Tariffs remain a hot topic when it comes to doing business in China. According to China’s Ministry of Finance, during the first 11 months of 2019, total tariffs reached ¥263.8 trillion ($37.7 trillion), down 2.2% from a year earlier.
The guideline jointly released in November by the Communist Party of China Central Committee and the State Council stated that China would continue to expand imports and lower tariffs. Recently, the Customs Tariff Commission of the State Council said on its website that temporary tariff rates may apply to more than 850 types of imported goods, to bring them lower than the tariff rates for most-favored-nation (MFN) status, as a measure to increase imports and optimize the import structure. This adjustment and another adjustment which will be released on July 1, 2020 show China will continue to lower its tariffs and pursue polices of opening its economy.

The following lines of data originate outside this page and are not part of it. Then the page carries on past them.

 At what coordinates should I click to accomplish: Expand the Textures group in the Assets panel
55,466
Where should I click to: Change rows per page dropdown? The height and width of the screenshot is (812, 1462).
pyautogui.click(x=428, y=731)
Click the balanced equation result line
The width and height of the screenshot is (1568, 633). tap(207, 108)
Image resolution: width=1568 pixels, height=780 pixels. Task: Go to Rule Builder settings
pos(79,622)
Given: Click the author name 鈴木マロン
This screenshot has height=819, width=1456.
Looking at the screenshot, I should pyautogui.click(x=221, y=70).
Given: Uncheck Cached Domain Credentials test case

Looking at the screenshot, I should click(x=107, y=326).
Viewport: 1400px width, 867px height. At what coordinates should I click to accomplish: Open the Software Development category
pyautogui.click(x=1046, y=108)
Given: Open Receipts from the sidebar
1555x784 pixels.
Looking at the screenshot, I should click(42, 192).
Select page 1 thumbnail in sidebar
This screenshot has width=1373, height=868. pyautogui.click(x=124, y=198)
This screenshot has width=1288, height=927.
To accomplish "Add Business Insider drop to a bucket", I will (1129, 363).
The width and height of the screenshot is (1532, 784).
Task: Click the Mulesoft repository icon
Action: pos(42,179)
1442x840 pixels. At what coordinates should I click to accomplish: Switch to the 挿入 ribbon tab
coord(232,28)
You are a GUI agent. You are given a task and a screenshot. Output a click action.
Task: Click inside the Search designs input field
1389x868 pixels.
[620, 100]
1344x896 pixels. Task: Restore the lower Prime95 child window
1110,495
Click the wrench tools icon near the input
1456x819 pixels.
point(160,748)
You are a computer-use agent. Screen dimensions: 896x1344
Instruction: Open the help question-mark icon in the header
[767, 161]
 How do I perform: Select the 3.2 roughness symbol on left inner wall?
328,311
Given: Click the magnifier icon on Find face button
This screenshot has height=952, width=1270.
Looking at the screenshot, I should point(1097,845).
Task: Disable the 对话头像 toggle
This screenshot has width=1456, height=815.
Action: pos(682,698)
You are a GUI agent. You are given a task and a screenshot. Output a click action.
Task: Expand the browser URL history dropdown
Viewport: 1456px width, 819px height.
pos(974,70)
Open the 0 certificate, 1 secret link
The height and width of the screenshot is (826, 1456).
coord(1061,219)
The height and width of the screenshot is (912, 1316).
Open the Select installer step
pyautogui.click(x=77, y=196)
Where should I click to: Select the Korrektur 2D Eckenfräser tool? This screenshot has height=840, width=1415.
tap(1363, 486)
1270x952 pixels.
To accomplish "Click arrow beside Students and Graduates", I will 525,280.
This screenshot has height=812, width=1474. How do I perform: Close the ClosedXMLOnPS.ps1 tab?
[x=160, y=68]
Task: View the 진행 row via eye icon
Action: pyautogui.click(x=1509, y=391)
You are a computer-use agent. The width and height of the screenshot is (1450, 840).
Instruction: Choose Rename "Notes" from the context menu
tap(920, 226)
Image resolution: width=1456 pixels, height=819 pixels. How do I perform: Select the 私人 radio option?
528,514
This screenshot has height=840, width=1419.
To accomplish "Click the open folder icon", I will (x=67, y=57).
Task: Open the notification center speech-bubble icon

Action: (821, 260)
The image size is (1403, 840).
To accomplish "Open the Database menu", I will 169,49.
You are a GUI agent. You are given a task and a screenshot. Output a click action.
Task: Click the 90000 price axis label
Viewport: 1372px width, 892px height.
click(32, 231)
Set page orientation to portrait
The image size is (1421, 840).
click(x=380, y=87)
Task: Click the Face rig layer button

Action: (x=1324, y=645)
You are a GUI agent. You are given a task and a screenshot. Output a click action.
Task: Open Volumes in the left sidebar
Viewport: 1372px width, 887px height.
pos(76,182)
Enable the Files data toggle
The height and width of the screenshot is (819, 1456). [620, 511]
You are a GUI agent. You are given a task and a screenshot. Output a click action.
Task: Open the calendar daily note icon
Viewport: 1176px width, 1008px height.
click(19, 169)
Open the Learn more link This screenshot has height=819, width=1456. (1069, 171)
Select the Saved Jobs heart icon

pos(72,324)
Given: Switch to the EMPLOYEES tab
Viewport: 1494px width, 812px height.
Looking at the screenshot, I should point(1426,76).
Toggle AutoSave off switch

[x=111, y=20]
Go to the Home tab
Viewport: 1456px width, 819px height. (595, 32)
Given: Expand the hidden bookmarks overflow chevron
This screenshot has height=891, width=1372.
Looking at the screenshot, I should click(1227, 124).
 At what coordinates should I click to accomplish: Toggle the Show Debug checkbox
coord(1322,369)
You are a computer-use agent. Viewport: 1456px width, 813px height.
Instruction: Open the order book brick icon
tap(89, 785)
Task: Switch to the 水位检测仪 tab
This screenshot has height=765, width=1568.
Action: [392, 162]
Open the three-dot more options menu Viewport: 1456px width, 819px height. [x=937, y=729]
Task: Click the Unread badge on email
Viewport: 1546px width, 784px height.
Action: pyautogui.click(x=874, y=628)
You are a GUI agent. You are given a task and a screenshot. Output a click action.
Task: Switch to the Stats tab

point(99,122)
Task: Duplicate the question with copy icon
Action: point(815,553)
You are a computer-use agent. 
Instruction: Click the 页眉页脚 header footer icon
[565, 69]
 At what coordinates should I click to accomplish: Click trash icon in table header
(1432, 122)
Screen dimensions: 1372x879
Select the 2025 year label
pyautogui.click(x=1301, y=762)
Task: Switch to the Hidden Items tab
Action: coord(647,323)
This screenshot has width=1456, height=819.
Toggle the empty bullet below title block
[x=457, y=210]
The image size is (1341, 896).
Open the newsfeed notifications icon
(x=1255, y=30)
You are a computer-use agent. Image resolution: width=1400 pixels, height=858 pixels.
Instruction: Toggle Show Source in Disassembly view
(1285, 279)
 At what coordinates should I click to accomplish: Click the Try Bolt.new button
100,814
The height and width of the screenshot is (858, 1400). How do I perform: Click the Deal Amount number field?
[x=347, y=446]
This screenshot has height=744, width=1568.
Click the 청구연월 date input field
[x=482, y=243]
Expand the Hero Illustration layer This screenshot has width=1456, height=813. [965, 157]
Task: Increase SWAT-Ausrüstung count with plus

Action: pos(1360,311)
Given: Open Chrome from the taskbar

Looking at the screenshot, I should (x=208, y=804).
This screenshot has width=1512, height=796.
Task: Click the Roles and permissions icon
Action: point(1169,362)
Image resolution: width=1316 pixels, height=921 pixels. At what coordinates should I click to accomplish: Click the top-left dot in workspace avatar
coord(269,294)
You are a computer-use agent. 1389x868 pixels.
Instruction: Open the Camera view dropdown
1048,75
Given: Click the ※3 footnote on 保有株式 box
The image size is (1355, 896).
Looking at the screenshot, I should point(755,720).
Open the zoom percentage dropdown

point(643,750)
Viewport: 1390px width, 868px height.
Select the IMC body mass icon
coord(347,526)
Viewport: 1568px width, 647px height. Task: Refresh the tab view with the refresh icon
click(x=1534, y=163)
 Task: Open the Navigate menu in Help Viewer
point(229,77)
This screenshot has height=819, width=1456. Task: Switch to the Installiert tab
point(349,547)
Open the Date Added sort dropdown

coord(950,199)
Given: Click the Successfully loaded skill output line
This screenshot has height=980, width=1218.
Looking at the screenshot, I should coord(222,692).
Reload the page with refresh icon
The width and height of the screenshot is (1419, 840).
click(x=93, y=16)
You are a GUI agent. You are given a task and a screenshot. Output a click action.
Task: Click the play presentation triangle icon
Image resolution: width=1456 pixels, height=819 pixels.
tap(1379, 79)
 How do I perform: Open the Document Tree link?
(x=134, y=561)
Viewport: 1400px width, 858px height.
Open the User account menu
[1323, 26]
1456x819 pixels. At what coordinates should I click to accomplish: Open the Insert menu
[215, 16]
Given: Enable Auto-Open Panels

Starting Jan. 1, China will implement provisional import tariff rates that are lower than the MFN tariff rates for more than 850 products. These new adjustments involve significant tariff cuts and cover a wide range of commodities, from everyday consumer goods to high-end technologies. For example, the tariff rate for frozen pork is temporarily reduced from 12% to 8%. The rate for some raw materials of medicines for asthma and diabetes has been lowered to zero. Tariffs on some high-tech components, including semiconductor testing and sorting equipment and parts for automobile transmissions, have been temporarily cut to strengthen such sectors as integrated circuit, aerospace, automobile and telecommunications production. For example, the tariff rate for aircraft autopilot parts has been cut from 5% to 1%. Lower tariffs have also been placed on more than 150 types of wood and paper products as an incentive for businesses to import these products. On average, the tariff rate for these types of products has been cut from 5.3% to 3.2%.
Starting July 1, China will roll out a fifth tariff reduction based on the Information Technology Agreement that was reached by 24 World Trade Organization members, including the U.S. and China. Under the agreement, tariffs on some information technology products will be gradually eliminated, and as part of this transition, tariff rates on 176 different types of information technology products are being reduced. These products are mostly high-end technology products, such as telecommunications products, semiconductor equipment, audio and video products, and medical equipment.
Although the cut on tariffs will cause a decrease in tariff income for the Chinese government, it will also energize the market and promote high-quality trade development. The pattern of policies favoring the business development of foreign companies in China is expected to continue.